Mueller also has indicted 13 Russian individuals working for the Internet Research Agency accused of running an elaborate scheme to meddle in the U.S. elections. The indictment alleges one of Putin’s close allies, Yevgeny Prigozhin, oversaw the effort.
The hacking of the DNC has long been a sore spot for Democrats across the board since Clinton’s stunning loss in November 2016. The hack and subsequent release of the emails hit the party just before it formally nominated Clinton, and the emails remained a major issue through Election Day.
Wasserman Schultz lost her job as party chairwoman just hours before the nominating convention after emails were released showing the DNC appearing to favor Clinton over Bernie Sanders in the primaries. The emails ripped open fresh wounds and formed a rallying cry for Sanders supporters hoping for a last-minute chance to deny the Clinton the nomination in Philadelphia.
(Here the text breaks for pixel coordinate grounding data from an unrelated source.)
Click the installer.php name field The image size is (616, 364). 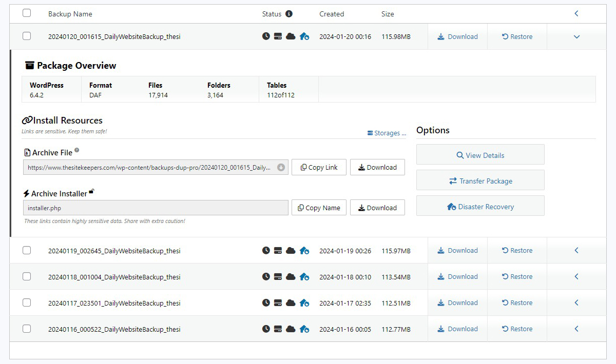(x=156, y=208)
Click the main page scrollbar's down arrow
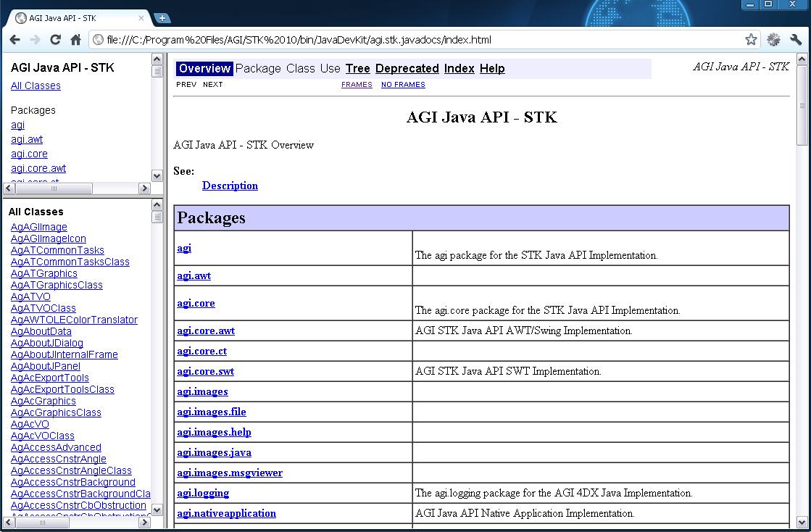 point(802,521)
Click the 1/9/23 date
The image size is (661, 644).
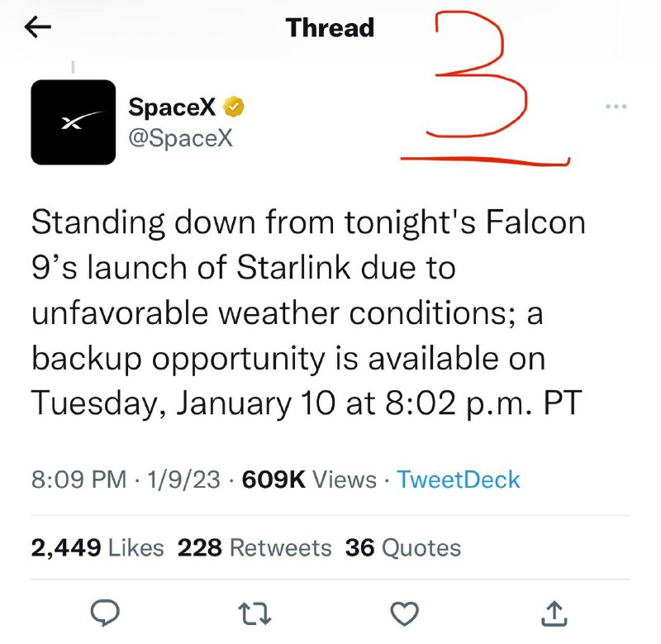click(x=183, y=479)
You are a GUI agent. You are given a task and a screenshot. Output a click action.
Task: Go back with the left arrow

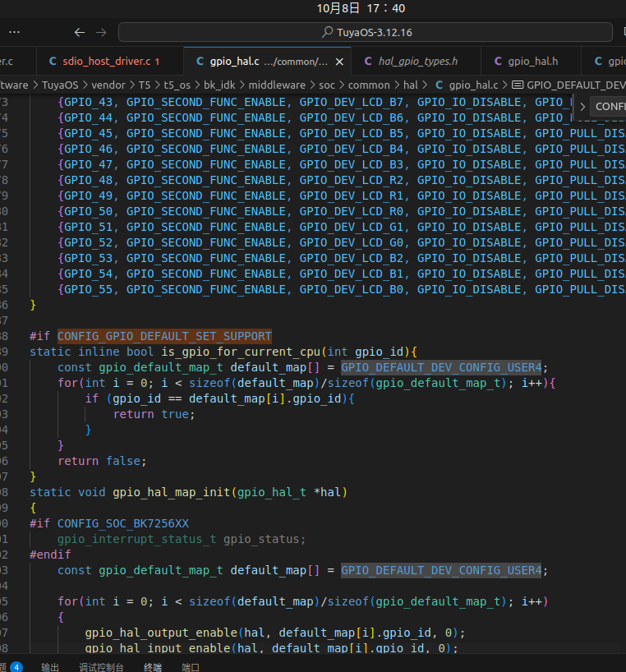tap(80, 32)
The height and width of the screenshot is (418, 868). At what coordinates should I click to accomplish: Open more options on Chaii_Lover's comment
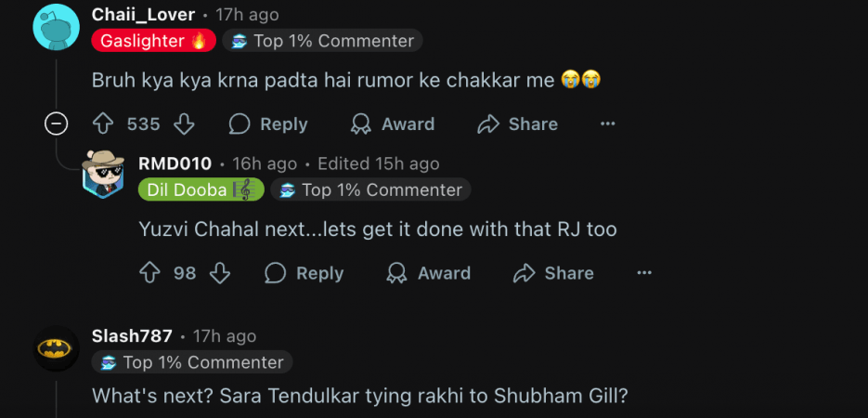click(608, 124)
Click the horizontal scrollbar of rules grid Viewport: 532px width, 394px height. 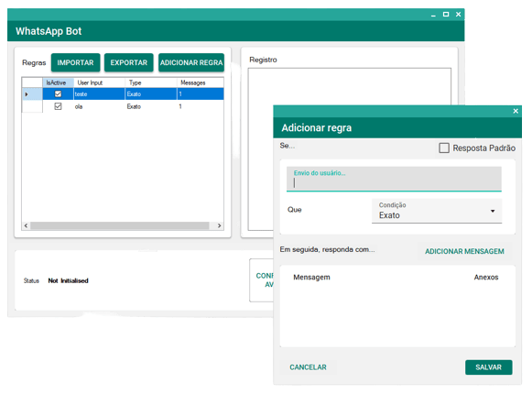point(119,225)
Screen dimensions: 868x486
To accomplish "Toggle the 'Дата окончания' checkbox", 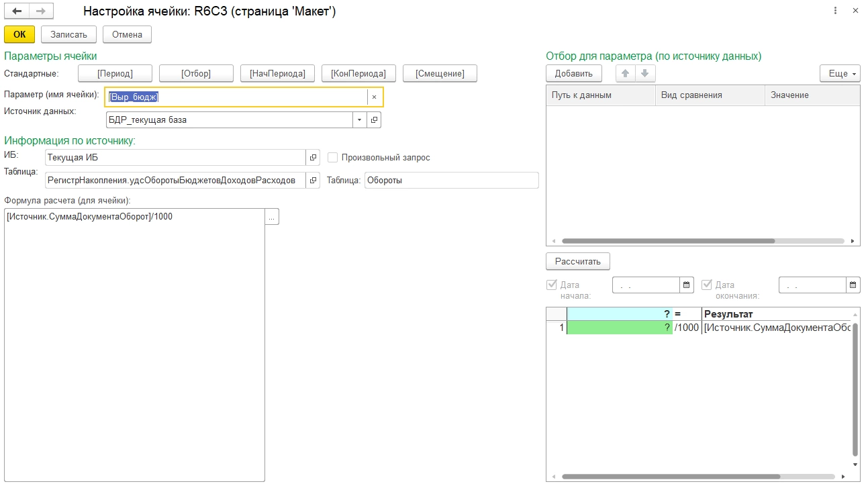I will 707,285.
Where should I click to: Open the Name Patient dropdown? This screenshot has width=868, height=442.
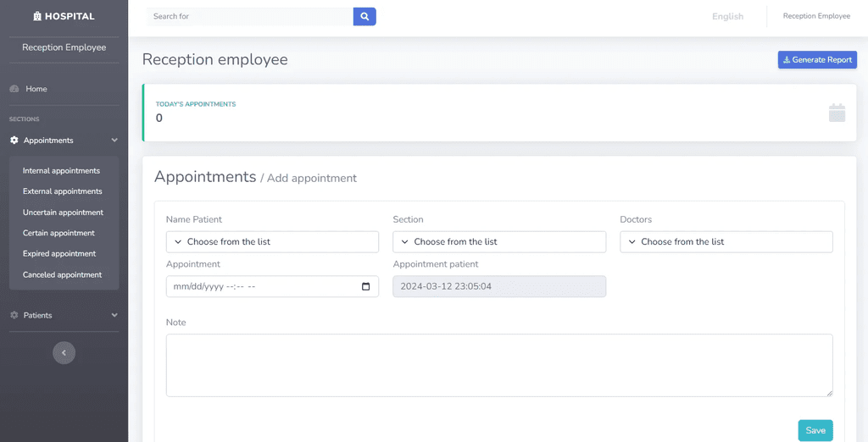click(x=272, y=241)
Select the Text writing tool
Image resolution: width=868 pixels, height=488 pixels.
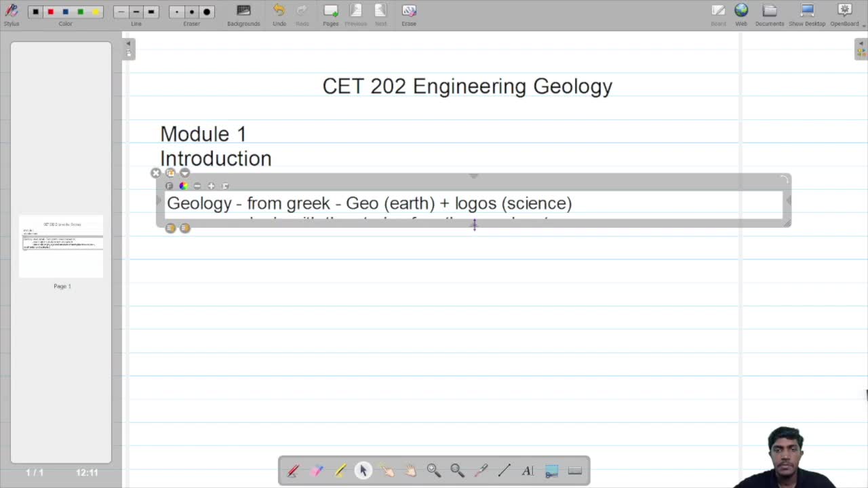coord(528,470)
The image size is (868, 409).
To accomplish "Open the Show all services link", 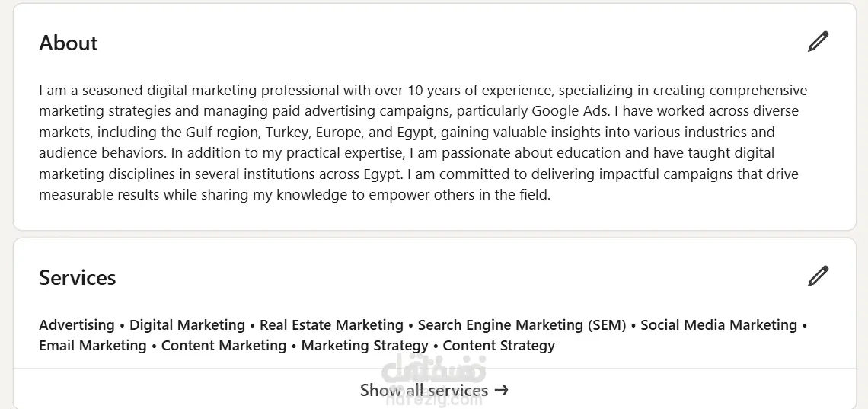I will (x=423, y=391).
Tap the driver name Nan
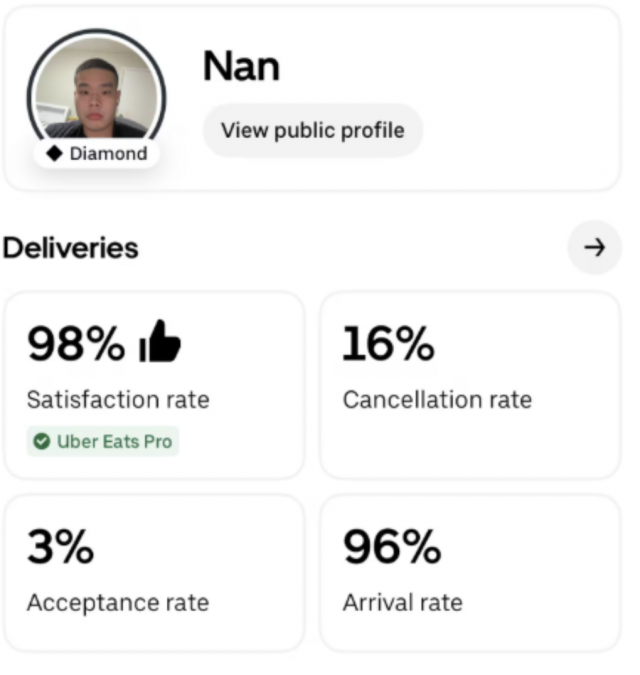Screen dimensions: 640x675 [241, 67]
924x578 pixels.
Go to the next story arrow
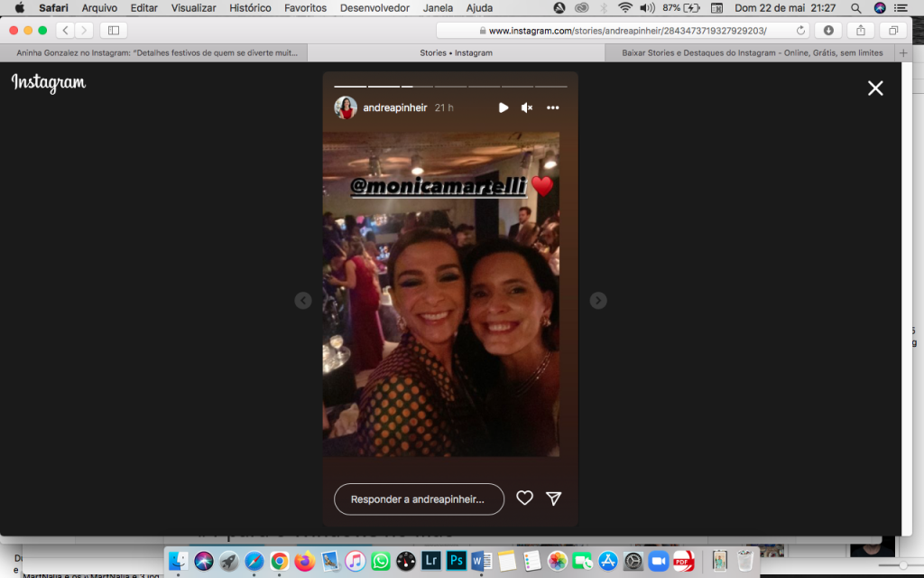598,301
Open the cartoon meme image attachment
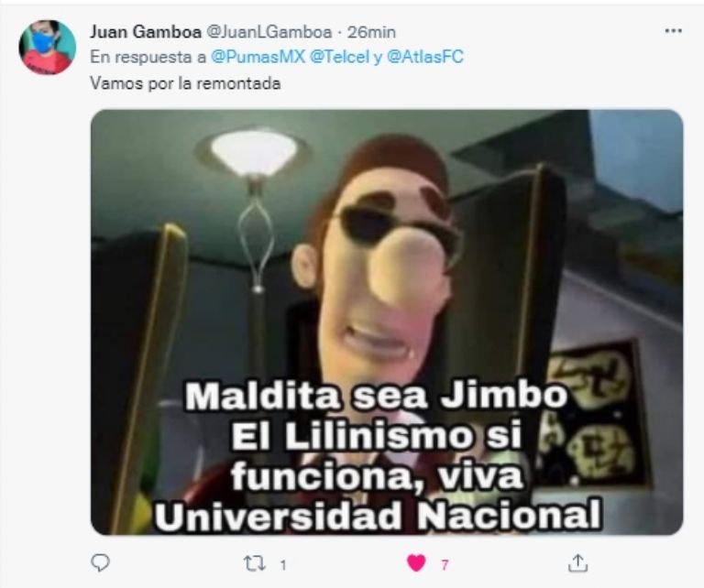 (x=387, y=322)
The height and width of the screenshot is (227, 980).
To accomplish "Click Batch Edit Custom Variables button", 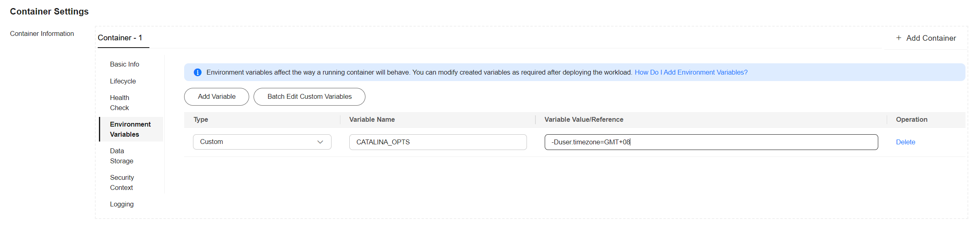I will [309, 97].
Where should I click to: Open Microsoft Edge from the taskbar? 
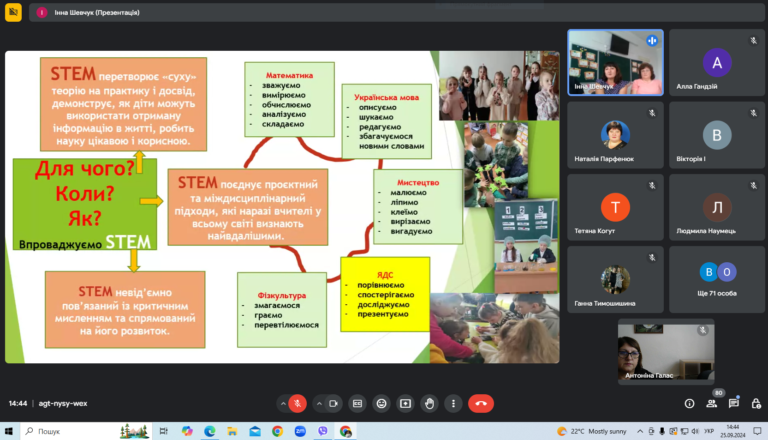(x=210, y=431)
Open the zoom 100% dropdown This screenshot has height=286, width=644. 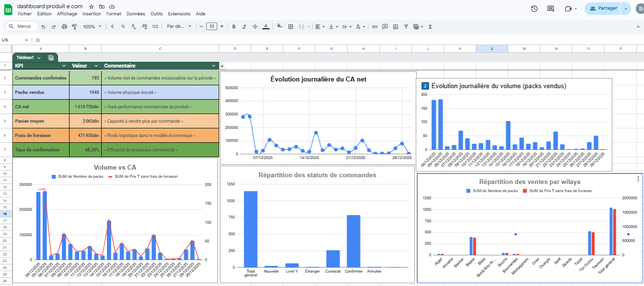pos(92,27)
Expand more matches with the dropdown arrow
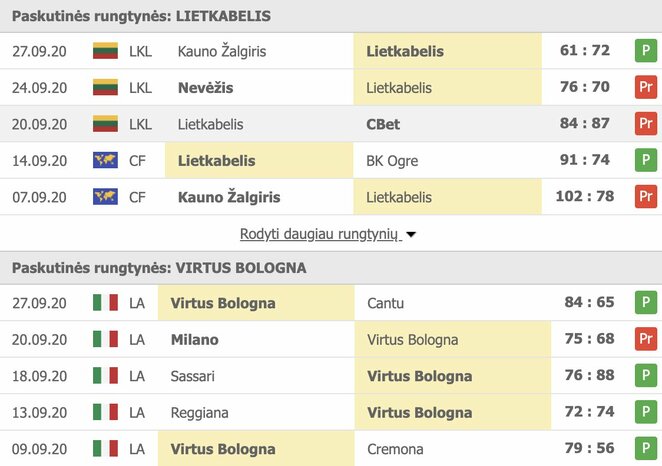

Wasserman Schultz confronted then-FBI Director James Comey a few months later, in January 2017 during a private briefing at the Capitol, accusing him of helping throw the election to Trump because of his handling of the Clinton email investigation. DNC staffers at the time accused the FBI of not doing enough immediately after the hack was discovered in 2015 to alert them to the problem.
Democrats have similarly been critical of President Barack Obama for not doing enough in 2016 to fight back against Russia. Obama expelled Russian diplomats and shuttered diplomatic compounds in December 2016.
This is the second time in recent history that the DNC has sued a Republican president.
The Democrats sued Richard Nixon’s Committee to Re-elect the President in 1973, following the break-in at the DNC’s Watergate Hotel headquarters.
Associated Press reporter Chad Day contributed to this report from Washington. LoBianco reported from Washington.